This model included numerous channels of political interaction, contacts among militaries, risk mitigation measures and arms control treaties. Furthermore, the Cold War model was based on mutual respect and even a degree of mutual trust. So why not fall back on this time-tested con-frontation management practice, using such mechanisms as the NATO–Russia Council, the Organization for Security and Co-operation in Europe (OSCE) and the Council of Europe, or new ad-hoc formats like the Russia-NATO Crisis Management Group, which has been repeatedly proposed?
At this stage the name of the game in Russia’s relations with the West is not mutual trust, but rather mutual predictability. Since it is very difficult to make predictions about the Trump Administration, major European counties and the European Union at large become more important for Russia than was the case earlier. For example, both Russia and the EU have strategic interests to secure the multilateral agreement of the Iranian nuclear dossier. Likewise, the Russian and the EU positions are close on the North Korean problem.
In some areas, there is actually no need to return to the old model because it is still in place. This goes for Russia’s nuclear interaction with the United States, for example. The two remaining pillars of this interaction, the Intermediate-Range Nuclear Forces Treaty (INF) and New START Treaty, while certainly offering some positive aspects, are nevertheless fully compliant with the logic of controlled confrontation and are fully within the Cold War paradigm. Retaining and reinforcing these accords would not require any historic political breakthrough, unilateral concessions, or switching to a fundamentally new format of Moscow’s relations with Washington.
The goal to preserve INF and New START is definitely worth fighting for.

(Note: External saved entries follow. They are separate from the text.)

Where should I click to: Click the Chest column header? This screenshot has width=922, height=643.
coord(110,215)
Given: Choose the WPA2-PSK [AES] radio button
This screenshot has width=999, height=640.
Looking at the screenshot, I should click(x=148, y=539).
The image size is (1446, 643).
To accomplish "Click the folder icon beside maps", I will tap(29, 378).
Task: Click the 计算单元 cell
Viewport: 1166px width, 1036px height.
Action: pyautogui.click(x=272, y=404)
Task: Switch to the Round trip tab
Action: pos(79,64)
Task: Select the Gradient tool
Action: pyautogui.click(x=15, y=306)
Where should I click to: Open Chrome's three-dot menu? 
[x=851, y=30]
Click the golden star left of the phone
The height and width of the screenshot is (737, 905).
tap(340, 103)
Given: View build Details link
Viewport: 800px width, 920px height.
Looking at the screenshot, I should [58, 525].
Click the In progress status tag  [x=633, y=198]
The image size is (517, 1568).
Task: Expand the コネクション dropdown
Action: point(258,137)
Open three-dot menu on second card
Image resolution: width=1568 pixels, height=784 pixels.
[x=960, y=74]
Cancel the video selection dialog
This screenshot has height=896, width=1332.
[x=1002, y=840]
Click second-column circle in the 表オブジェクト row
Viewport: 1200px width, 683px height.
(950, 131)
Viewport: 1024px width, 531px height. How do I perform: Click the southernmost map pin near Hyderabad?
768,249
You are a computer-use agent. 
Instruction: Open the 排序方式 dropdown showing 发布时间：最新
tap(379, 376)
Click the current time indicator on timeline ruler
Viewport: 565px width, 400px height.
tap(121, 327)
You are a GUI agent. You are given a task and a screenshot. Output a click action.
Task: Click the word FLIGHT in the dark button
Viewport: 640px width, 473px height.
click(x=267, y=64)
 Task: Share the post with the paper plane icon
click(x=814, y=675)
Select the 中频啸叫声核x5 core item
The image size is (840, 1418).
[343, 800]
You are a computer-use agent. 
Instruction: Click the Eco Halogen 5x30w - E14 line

Nevertheless, even if this hard battle is won, this will not signal the end of the fight to secure and to strengthen strategic arms control in the 21st century. Neither INF nor New START prevents the United States from spending $1 trillion in the next 30 years on modernizing its nuclear bombs, bombers, missiles and submarines. Russia will also continue its large-scale strategic modernization program, even if the two agreements remain in place.
The crisis of strategic arms control is more complex and fundamental than the uncertain future of the two agreements, as important as they are. In the 21st century, strategic arms control is no longer about arithmetic; it requires applications of higher mathematics. These days, mobility dom-inates location, precision beats throw-weight; and the line between nuclear and conventional weapons has become almost invisible. The old arms control paradigm has entered into its own perfect storm. While preservation of its Cold War heritage is indispensable, preservation in itself is clearly not sufficient to provide for strategic stability in a completely new global environment.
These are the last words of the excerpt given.